No matter the number of years I’ve thought about it and meditated on what it means to me, the idea that I am ‘so ready’ for that final breath is still, well, stunning. I’ve given myself the freedom to speak openly about my ‘impending’ death for some time now even if it causes a frozen lull in most conversations.

Why would someone speak about dying? Some are simply fed up and think, ‘enough is enough’ while some, if rarely, are eager to join up with their chosen loving deity or whatever. That’s not how it is for me.

Am I dissatisfied with the conditions of Earth as imposed upon it by a ruling species unwilling to control its power and take responsibility for its actions? Certainly but that does not drive me to despair, quite to contrary, since I have an impeccable solution to such problems.

Do I think that I’ve done enough and it’s time for a much deserved break from the merry-go-round and the pig pen? No, quite the opposite: I know I haven’t performed to the best of my abilities and there is so much more to be done. I know that my sudden “departure” would currently leave some people in the lurch.

No, my sense of being ready does not come from selfish motives. It comes from an innate knowing. It comes from a bursting of joy having something good and tangible to take with me after a wonderful day at the fair.

The fair is still going full bore; I could stay and play some more but speaking of bore, any fair will get boring if it goes on too long.
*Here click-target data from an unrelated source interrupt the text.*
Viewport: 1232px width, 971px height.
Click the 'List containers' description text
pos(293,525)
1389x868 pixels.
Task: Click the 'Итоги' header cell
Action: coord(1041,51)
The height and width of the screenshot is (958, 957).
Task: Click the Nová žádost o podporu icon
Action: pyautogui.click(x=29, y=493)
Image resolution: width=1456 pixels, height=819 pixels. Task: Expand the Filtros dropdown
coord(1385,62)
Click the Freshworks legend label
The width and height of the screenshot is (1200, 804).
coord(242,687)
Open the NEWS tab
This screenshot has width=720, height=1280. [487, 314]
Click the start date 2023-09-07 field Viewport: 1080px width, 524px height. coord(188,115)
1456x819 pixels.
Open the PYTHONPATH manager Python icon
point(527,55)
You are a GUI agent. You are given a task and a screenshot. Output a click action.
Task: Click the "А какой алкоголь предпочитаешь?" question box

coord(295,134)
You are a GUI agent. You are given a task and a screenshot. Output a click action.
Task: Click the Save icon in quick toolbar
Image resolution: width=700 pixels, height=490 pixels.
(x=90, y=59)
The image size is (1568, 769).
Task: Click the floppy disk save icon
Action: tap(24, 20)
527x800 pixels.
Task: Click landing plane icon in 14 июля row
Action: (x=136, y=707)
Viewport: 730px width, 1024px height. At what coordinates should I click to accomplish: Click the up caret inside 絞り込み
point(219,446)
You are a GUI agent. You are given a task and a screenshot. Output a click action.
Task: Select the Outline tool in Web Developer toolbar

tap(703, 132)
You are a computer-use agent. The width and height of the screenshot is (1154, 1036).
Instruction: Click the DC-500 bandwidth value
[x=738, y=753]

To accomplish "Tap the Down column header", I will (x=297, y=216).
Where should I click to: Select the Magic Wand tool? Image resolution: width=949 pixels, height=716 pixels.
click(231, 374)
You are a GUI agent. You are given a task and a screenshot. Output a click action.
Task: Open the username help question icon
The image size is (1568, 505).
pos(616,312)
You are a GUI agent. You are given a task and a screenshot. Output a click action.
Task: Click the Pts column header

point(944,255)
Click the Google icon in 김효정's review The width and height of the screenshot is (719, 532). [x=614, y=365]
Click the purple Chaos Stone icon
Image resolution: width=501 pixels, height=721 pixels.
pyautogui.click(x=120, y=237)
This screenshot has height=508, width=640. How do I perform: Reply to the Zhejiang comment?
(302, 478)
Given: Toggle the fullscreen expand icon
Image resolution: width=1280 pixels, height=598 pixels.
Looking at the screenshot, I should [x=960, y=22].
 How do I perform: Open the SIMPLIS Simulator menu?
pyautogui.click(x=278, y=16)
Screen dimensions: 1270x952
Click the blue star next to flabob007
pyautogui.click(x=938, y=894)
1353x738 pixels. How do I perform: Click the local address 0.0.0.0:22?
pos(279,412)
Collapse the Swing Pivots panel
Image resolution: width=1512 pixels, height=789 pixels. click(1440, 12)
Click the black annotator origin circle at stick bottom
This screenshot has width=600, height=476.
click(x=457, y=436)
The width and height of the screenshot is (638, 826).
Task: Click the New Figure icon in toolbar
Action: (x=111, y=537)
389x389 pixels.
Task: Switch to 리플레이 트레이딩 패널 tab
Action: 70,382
I don’t want this to go on past the point where I can enjoy it. I don’t want to just sit in the car as the night falls and the lights come on only to fade.

There is a sense of fullness that is driving me, today particularly. I want to enjoy that quiet if passionate, fullness. I want to enjoy one accomplishment in particular: detachment. There is nothing, and no one that has the power to hold me here. I am the one with the power, all of it and that means I have also managed to get a handle on self empowerment.

I choose, I decide, no regrets. I gave myself a purpose for my life henceforth and that purpose is anchored within my own nature now. Like Leto Atreides II choosing to forfeit his humanity in order to become a sand worm, the Fremen deity called Shai’Hulud, I have forfeited my humanity (or perhaps gained it!) by turning myself over to becoming an avatar of compassion.

This is done now. What comes next, is next. I live in the joy of this accomplishment. I was taught even as a child that it is possible to change one’s nature. I had to prove it to myself and the answer is, yes.